Data extracted from a collection:
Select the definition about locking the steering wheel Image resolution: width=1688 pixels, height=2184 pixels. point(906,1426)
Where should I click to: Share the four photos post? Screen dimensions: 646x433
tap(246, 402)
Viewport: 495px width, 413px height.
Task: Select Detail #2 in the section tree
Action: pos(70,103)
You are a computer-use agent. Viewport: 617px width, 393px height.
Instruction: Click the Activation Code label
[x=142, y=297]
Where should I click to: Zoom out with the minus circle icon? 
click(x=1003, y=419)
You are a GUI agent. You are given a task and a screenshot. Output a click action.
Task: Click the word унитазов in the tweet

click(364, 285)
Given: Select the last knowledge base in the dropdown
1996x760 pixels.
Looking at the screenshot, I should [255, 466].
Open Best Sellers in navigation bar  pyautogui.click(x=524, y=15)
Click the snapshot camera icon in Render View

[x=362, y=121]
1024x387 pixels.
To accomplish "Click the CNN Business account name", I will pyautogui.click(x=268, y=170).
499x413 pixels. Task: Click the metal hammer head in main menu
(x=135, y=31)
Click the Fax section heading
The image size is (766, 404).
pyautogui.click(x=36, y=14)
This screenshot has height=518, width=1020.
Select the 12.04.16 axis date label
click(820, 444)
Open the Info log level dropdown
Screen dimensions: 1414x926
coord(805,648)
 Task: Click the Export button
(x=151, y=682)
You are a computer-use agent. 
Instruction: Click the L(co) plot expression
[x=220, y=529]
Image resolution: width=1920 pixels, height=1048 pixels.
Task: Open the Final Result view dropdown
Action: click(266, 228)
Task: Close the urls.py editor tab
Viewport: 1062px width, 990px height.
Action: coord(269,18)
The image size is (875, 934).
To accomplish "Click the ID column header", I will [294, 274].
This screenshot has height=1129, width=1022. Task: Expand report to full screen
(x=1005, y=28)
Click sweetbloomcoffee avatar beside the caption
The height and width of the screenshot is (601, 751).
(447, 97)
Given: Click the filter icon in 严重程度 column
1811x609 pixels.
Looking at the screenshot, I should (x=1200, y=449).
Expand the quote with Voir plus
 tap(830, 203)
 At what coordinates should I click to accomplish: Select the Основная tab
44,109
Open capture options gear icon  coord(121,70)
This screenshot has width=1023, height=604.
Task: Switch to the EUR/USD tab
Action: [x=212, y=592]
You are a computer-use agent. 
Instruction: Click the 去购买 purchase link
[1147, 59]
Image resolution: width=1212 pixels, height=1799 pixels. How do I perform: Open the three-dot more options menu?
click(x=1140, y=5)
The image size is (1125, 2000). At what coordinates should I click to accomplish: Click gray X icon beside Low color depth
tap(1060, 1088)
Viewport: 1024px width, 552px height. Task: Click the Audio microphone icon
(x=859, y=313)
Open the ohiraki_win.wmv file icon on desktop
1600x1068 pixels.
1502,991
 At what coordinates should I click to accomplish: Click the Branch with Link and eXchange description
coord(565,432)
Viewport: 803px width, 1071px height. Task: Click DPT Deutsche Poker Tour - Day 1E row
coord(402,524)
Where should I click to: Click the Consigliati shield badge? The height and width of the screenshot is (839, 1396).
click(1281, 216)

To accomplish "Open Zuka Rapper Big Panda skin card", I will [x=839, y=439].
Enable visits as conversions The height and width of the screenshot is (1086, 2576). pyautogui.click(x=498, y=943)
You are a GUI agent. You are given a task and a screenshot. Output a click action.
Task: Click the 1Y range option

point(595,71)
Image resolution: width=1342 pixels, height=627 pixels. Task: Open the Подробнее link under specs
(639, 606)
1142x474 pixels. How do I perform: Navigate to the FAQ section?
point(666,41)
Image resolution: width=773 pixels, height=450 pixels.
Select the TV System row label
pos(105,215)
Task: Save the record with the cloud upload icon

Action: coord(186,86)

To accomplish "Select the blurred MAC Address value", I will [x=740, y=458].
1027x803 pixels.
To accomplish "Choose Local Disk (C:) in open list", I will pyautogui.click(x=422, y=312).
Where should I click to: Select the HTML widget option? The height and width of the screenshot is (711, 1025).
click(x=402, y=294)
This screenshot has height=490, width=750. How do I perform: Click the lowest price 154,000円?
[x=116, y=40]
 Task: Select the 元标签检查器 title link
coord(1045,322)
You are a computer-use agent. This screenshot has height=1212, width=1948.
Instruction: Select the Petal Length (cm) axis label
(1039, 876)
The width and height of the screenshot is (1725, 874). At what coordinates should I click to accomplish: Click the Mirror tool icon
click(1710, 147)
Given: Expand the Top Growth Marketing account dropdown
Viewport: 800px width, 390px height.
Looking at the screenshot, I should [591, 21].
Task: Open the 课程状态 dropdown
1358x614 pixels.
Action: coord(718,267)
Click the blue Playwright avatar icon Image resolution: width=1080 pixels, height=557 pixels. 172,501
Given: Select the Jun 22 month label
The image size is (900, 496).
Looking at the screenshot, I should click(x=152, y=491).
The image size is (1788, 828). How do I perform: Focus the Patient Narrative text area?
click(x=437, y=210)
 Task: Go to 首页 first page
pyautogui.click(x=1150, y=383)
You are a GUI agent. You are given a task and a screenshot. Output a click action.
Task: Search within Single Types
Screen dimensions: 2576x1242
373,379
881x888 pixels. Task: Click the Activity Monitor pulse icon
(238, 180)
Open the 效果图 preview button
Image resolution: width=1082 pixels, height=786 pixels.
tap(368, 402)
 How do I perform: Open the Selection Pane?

● Instructions to follow
Could every entry above be printed again, word for word?

● Written response
Select the definition about locking the steering wheel Image resolution: width=1688 pixels, height=2184 pixels. point(906,1426)
Where should I click to: Share the four photos post? Screen dimensions: 646x433
tap(246, 402)
Viewport: 495px width, 413px height.
Task: Select Detail #2 in the section tree
Action: pos(70,103)
You are a computer-use agent. Viewport: 617px width, 393px height.
Instruction: Click the Activation Code label
[x=142, y=297]
Where should I click to: Zoom out with the minus circle icon? 
click(x=1003, y=419)
You are a GUI agent. You are given a task and a screenshot. Output a click action.
Task: Click the word унитазов in the tweet

click(364, 285)
Given: Select the last knowledge base in the dropdown
1996x760 pixels.
Looking at the screenshot, I should [255, 466].
Open Best Sellers in navigation bar  pyautogui.click(x=524, y=15)
Click the snapshot camera icon in Render View

[x=362, y=121]
1024x387 pixels.
To accomplish "Click the CNN Business account name", I will pyautogui.click(x=268, y=170).
499x413 pixels. Task: Click the metal hammer head in main menu
(x=135, y=31)
Click the Fax section heading
The image size is (766, 404).
pyautogui.click(x=36, y=14)
This screenshot has height=518, width=1020.
Select the 12.04.16 axis date label
click(820, 444)
Open the Info log level dropdown
Screen dimensions: 1414x926
coord(805,648)
 Task: Click the Export button
(x=151, y=682)
You are a computer-use agent. 
Instruction: Click the L(co) plot expression
[x=220, y=529]
Image resolution: width=1920 pixels, height=1048 pixels.
Task: Open the Final Result view dropdown
Action: click(266, 228)
Task: Close the urls.py editor tab
Viewport: 1062px width, 990px height.
Action: coord(269,18)
The image size is (875, 934).
To accomplish "Click the ID column header", I will [294, 274].
This screenshot has height=1129, width=1022. Task: Expand report to full screen
(x=1005, y=28)
Click sweetbloomcoffee avatar beside the caption
The height and width of the screenshot is (601, 751).
(447, 97)
Given: Click the filter icon in 严重程度 column
1811x609 pixels.
Looking at the screenshot, I should (x=1200, y=449).
Expand the quote with Voir plus
 tap(830, 203)
 At what coordinates should I click to accomplish: Select the Основная tab
44,109
Open capture options gear icon  coord(121,70)
This screenshot has width=1023, height=604.
Task: Switch to the EUR/USD tab
Action: [x=212, y=592]
You are a computer-use agent. 
Instruction: Click the 去购买 purchase link
[1147, 59]
Image resolution: width=1212 pixels, height=1799 pixels. How do I perform: Open the three-dot more options menu?
click(x=1140, y=5)
The image size is (1125, 2000). At what coordinates should I click to accomplish: Click gray X icon beside Low color depth
tap(1060, 1088)
Viewport: 1024px width, 552px height. Task: Click the Audio microphone icon
(x=859, y=313)
Open the ohiraki_win.wmv file icon on desktop
1600x1068 pixels.
1502,991
 At what coordinates should I click to accomplish: Click the Branch with Link and eXchange description
coord(565,432)
Viewport: 803px width, 1071px height. Task: Click DPT Deutsche Poker Tour - Day 1E row
coord(402,524)
Where should I click to: Click the Consigliati shield badge? The height and width of the screenshot is (839, 1396).
click(1281, 216)

To accomplish "Open Zuka Rapper Big Panda skin card", I will [x=839, y=439].
Enable visits as conversions The height and width of the screenshot is (1086, 2576). pyautogui.click(x=498, y=943)
You are a GUI agent. You are given a task and a screenshot. Output a click action.
Task: Click the 1Y range option

point(595,71)
Image resolution: width=1342 pixels, height=627 pixels. Task: Open the Подробнее link under specs
(639, 606)
1142x474 pixels. How do I perform: Navigate to the FAQ section?
point(666,41)
Image resolution: width=773 pixels, height=450 pixels.
Select the TV System row label
pos(105,215)
Task: Save the record with the cloud upload icon

Action: coord(186,86)

To accomplish "Select the blurred MAC Address value", I will [x=740, y=458].
1027x803 pixels.
To accomplish "Choose Local Disk (C:) in open list", I will pyautogui.click(x=422, y=312).
Where should I click to: Select the HTML widget option? The height and width of the screenshot is (711, 1025).
click(x=402, y=294)
This screenshot has height=490, width=750. How do I perform: Click the lowest price 154,000円?
[x=116, y=40]
 Task: Select the 元标签检查器 title link
coord(1045,322)
You are a computer-use agent. This screenshot has height=1212, width=1948.
Instruction: Select the Petal Length (cm) axis label
(1039, 876)
The width and height of the screenshot is (1725, 874). At what coordinates should I click to accomplish: Click the Mirror tool icon
click(1710, 147)
Given: Expand the Top Growth Marketing account dropdown
Viewport: 800px width, 390px height.
Looking at the screenshot, I should [591, 21].
Task: Open the 课程状态 dropdown
1358x614 pixels.
Action: coord(718,267)
Click the blue Playwright avatar icon Image resolution: width=1080 pixels, height=557 pixels. 172,501
Given: Select the Jun 22 month label
The image size is (900, 496).
Looking at the screenshot, I should click(x=152, y=491).
The image size is (1788, 828). How do I perform: Focus the Patient Narrative text area?
click(x=437, y=210)
 Task: Go to 首页 first page
pyautogui.click(x=1150, y=383)
You are a GUI agent. You are given a task and a screenshot. Output a click action.
Task: Search within Single Types
Screen dimensions: 2576x1242
373,379
881x888 pixels. Task: Click the Activity Monitor pulse icon
(238, 180)
Open the 效果图 preview button
Image resolution: width=1082 pixels, height=786 pixels.
tap(368, 402)
 How do I perform: Open the Selection Pane?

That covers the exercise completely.